The Atharvaveda-parishishta, composed in the 1st millennium BCE, mentions gosahasra, along with hiranyagarbha and tulapurusha donations. These three donations are included among the sixteen great gifts in the later text Matsya Purana; the relevant section of the text appears to have been composed during 550-650 CE. The Matsya Purana states that several ancient kings performed the great gifts, and these three donations are most prominent among the great gifts recorded in historical inscriptions.

The Linga Purana also mentions the sixteen great gifts; according to R. C. Hazara, the relevant portion of the text was composed during c. 600-1000 CE, most probably after 800 CE. The great gifts are further detailed in the later digests devoted to the topic of charity (dāna), such as Ballala's Dana-sagara, and the Danakhanda section of Hemadri's Chaturvarga-chintamani (13th century).

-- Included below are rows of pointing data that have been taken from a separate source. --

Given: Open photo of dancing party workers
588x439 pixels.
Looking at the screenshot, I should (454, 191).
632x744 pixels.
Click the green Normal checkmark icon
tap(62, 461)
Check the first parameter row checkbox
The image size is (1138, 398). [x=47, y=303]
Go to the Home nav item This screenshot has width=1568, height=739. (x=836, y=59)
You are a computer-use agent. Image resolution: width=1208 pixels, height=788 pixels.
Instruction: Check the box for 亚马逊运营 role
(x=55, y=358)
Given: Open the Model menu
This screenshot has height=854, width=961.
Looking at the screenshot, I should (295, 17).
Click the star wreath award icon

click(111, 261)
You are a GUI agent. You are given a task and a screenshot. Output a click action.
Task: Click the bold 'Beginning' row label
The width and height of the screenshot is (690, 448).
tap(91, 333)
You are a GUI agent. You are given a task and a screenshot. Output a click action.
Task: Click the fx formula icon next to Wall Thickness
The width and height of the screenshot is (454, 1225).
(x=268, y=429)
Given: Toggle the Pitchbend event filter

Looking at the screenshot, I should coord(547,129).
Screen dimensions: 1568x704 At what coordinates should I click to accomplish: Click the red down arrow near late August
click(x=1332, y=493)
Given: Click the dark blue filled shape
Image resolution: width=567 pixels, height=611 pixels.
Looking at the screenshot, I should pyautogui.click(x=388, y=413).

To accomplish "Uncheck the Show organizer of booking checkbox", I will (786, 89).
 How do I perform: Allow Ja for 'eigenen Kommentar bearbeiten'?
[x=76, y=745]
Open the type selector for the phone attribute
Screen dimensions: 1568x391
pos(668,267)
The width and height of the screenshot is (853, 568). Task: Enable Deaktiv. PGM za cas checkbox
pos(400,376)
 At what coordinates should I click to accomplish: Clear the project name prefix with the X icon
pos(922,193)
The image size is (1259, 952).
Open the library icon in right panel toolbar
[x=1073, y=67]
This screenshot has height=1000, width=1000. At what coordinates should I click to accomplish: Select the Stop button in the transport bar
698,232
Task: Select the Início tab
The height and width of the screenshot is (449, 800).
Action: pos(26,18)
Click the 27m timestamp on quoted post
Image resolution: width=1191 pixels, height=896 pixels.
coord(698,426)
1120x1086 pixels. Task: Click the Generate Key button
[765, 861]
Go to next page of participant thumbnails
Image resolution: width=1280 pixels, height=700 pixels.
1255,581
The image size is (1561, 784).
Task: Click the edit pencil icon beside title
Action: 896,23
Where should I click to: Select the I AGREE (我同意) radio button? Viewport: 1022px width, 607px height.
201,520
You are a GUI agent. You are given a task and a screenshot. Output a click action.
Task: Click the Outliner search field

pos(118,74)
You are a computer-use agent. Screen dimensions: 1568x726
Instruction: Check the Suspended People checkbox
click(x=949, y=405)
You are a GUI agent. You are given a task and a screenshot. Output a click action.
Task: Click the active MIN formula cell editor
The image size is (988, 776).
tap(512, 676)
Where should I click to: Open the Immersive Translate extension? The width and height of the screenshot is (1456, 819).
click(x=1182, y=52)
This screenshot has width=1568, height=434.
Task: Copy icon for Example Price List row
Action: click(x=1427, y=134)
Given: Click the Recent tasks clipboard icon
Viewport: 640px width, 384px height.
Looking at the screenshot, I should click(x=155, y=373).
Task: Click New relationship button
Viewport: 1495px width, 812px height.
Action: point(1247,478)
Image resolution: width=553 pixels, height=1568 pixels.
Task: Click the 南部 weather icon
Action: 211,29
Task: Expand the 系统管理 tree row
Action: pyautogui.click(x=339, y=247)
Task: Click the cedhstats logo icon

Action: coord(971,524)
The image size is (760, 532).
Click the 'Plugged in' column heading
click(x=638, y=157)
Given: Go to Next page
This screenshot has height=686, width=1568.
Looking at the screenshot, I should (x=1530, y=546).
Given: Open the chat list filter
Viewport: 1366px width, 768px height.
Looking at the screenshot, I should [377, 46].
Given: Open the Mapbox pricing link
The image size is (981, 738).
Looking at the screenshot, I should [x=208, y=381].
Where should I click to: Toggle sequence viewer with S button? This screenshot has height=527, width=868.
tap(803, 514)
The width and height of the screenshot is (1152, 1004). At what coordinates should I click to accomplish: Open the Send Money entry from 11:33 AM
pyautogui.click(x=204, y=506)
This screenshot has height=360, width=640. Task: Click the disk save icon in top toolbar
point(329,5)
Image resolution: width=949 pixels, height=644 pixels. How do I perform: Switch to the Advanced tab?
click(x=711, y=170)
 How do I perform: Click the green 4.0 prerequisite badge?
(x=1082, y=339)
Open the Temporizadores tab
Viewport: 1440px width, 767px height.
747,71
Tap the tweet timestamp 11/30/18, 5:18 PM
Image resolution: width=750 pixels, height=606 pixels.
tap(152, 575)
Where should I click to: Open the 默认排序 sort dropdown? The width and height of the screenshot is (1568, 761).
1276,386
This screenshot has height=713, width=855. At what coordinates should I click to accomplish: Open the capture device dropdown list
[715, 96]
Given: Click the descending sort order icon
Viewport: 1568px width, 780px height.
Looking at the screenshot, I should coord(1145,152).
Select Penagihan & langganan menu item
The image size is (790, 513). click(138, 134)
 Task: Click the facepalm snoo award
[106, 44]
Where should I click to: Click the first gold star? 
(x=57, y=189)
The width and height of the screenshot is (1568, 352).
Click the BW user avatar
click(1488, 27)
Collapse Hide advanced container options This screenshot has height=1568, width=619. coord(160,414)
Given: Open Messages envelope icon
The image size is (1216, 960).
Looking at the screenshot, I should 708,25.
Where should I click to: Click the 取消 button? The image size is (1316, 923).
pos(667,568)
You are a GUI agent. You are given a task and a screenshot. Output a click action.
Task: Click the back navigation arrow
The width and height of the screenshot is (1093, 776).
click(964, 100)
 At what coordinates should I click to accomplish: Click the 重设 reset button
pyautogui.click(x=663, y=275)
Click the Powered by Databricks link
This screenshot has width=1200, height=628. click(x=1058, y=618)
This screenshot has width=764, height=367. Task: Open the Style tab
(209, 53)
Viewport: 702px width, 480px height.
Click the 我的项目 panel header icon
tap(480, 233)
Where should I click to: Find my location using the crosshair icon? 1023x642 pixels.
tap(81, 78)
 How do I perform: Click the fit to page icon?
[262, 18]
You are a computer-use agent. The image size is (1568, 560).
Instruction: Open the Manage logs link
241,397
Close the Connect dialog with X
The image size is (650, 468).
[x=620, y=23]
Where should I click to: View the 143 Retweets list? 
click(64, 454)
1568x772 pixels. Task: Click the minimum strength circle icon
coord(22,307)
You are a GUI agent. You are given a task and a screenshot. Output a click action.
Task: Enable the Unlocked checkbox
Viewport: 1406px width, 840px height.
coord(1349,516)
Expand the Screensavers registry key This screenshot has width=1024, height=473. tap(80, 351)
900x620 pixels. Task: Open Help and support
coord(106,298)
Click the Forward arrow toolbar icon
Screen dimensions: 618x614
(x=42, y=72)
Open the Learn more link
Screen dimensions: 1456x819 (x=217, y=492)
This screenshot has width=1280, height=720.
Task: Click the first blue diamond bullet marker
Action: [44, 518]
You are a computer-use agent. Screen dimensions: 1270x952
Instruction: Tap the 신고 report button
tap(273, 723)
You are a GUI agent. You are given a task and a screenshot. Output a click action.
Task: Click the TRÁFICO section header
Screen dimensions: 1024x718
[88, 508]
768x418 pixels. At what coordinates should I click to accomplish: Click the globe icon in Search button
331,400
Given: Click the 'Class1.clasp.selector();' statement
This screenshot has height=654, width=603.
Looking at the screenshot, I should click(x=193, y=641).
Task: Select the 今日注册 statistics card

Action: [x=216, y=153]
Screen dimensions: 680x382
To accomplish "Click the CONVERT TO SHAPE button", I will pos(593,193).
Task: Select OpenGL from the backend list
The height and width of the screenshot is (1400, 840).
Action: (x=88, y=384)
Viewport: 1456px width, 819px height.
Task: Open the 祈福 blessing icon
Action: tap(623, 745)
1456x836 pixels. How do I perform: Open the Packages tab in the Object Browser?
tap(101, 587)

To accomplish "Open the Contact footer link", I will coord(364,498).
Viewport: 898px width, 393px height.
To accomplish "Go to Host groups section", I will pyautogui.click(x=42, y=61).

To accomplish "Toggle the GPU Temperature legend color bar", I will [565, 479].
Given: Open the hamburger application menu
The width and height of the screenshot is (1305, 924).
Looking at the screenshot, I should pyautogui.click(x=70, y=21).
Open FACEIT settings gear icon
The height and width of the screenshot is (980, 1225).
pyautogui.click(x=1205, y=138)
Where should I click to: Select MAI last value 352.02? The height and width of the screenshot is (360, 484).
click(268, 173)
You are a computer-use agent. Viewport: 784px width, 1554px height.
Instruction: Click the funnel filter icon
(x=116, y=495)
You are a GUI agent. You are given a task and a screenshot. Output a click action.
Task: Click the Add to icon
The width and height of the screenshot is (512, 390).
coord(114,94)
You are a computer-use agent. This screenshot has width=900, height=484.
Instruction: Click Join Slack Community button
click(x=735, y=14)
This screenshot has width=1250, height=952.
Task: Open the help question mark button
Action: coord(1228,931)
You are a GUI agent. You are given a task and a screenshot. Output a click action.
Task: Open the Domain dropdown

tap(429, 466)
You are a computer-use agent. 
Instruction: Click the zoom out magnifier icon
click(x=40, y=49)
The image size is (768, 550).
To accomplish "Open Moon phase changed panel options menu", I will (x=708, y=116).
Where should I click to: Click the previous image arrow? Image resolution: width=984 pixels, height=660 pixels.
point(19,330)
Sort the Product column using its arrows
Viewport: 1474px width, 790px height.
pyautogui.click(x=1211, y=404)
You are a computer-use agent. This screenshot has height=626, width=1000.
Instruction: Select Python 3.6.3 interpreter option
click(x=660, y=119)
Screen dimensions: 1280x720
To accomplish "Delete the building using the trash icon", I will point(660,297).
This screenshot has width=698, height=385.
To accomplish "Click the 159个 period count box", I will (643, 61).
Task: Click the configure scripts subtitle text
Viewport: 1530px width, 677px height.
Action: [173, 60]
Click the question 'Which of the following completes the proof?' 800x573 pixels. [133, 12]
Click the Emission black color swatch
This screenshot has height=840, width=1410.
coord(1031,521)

== Historical performers ==

- The inscriptions of the Shalankayana and Vishnukundin kings (c. 4th-6th centuries) mention gosahasra and hiranyagarbha performances.
- Attivarman (c. 4th century) of Ananda dynasty of Guntur region performed gosahsra and hiranyagarbha. Damodaravarman of this dynasty also made these two donations.
- The Tugu inscription of Purnavarman (c. 5th century), a ruler of Tarumanagara in present-day Indonesia, records a gift of a thousand cows to brahmanas.
- The Siripuram inscription of the Vasishtha king Anantavarman (c. 5th century) records gosahasra and other donations by his grandfather Gunavarman.
- Jayantavarman alias Cendan (c. 7th century) of Pandya dynasty, according to one of his inscriptions, "castigated the Kali age" by performing gosahsra along with hiranyagarbha and tulapursuha.
- An inscription of the Pandya king Varaguna I (r. c. 768-811) states that his father and grandfather performed hiranyagarbha, tulabhara and gosahasra many times.
- The Pandya king Nedumaran, according to his Madurai inscription, performed many great gifts including those of gosahasra, tulabhara (tulapurusha), and hiranyagarbha.
- Chandradeva (c. 1099 CE) of Gahadavala dynasty performed gosahasra and tulapurusha donations in front of an idol of Adikeshava, and then granted some villages, according to his Chandravati inscription
- Anavema Reddi (14th century) of Reddi dynasty made the gosahasra donation.
- Krishnadevaraya (r. 1509-1529) of the Vijayanagara Empire performed the sixteen great gifts according to the 1510 Rameswaram inscription and the 1513 Srikalahasti inscription. His 1521 Chikalparvi inscription records the performance of gosahasra along with that of other great gifts of ratnadhenu, hiranashva, and tulapurusha.
- Venkata I (r. c. 1542) and Tirumala Deva Raya (r. c. 1565-1572) of Vijayanagara also performed all the great gifts including the gosahasra.
- Dodda Kempadevaraja (r. c. 1659-1673) of Mysore of performed the sixteen great gifts, including gosahsra.